|Nantes was the ideal city for Barker to test his theories on dirty laundry and coming clean. Beneath its civilised exterior lurked a history of slavery, a shameful record of religious intolerance and a litany of World War II atrocities. Here Barker produced a work that, perhaps more than any other to date, encapsulated his themes and styles with absolute conceptual clarity.|
Exhibiting in a building overlooking the river, the structures of which had been built by slaves, Barker installed a makeshift laundromat with the help of a group of students he was tutoring.
"What I did was request the public of Nantes to please bring their dirty clothes so I could wash them - as a form of catharsis and a sign of forgiveness. I bleached everything until it turned grey."
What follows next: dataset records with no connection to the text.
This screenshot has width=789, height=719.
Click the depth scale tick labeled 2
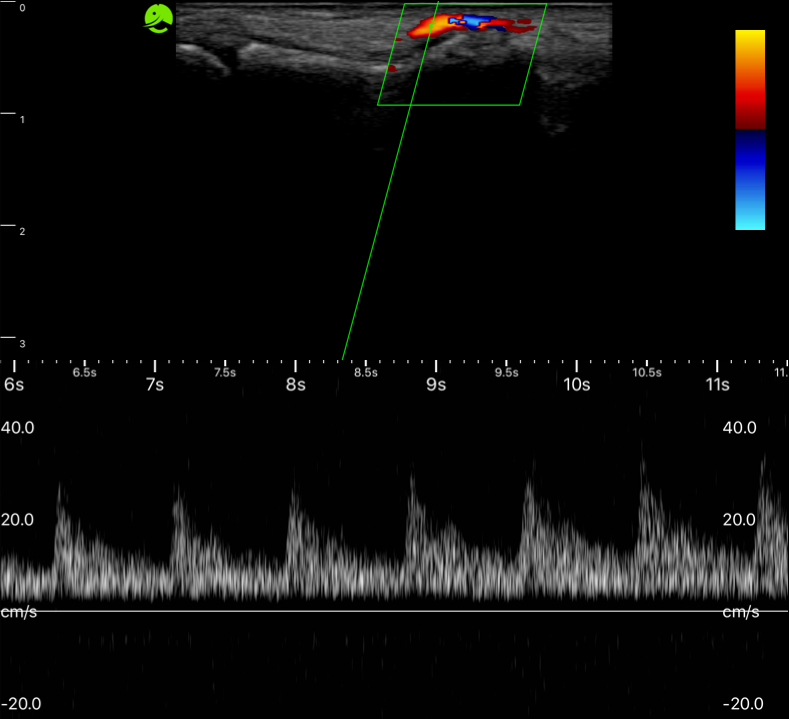click(x=21, y=231)
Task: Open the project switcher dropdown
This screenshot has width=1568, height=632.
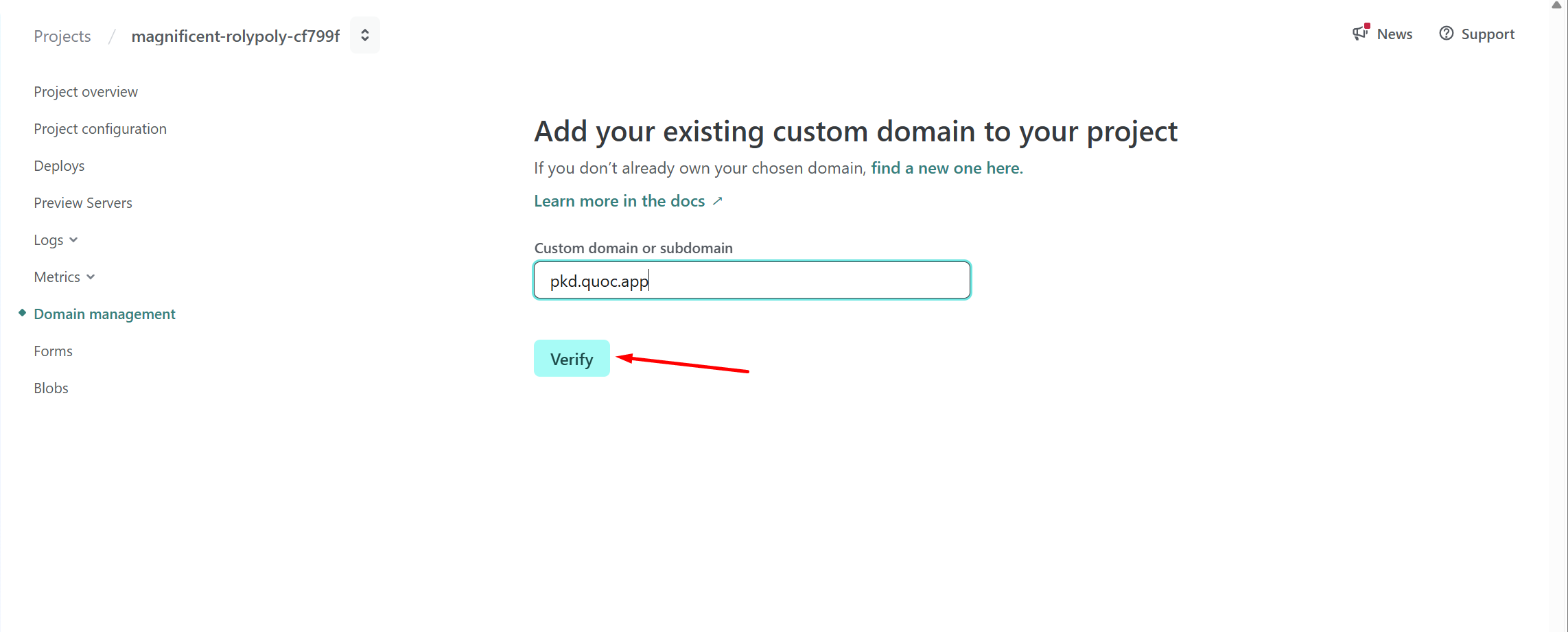Action: (365, 35)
Planes, trains and automobiles dotted the show, all pointing to the port of Nantes, where international traffic was slowly producing a "grey" cultural mix. "On the walls of the laundromat, in chalk and napthalene, I wrote the names of all the explorers I could think of, as well as dates of slavery."
As laundry was washed and bleached by Barker and his students, it produced a stream of grey water. Running from the machines, the water travelled through a transparent pipe into the next room of the installation.
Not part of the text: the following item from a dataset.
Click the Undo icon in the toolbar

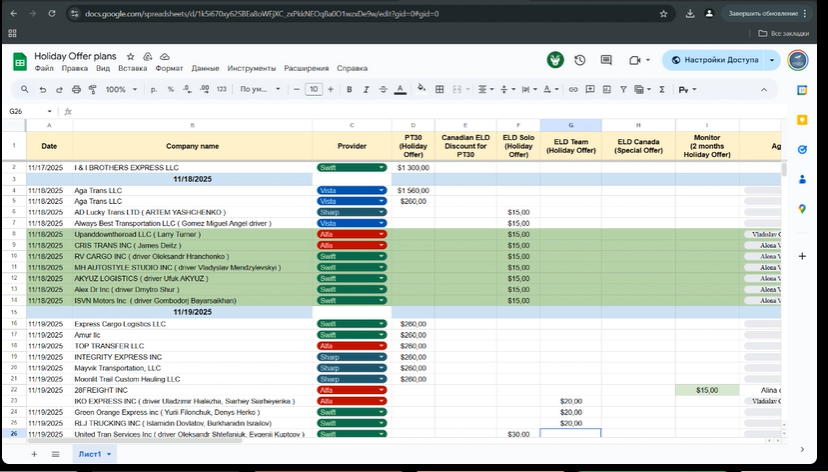(43, 90)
The room swirled with a great rotating washing line. Holes were burnt into the washing hanging on it and video images were projected onto this, the light falling through layers of fabric like fractals of memory. The footage being projected was the violent newsreel material that Barker had hung onto for all those years. Drawings of fishermen littered the walls.
Past all this ran the pipe with grey water. From there it turned downwards into a room containing a structure built to resemble the shape of a magnetic field and, after passing through that, the pipe ran into a hole in the floor that had once housed the plumbing of a toilet. From there it dropped off, depositing the water back into the river from whence it came.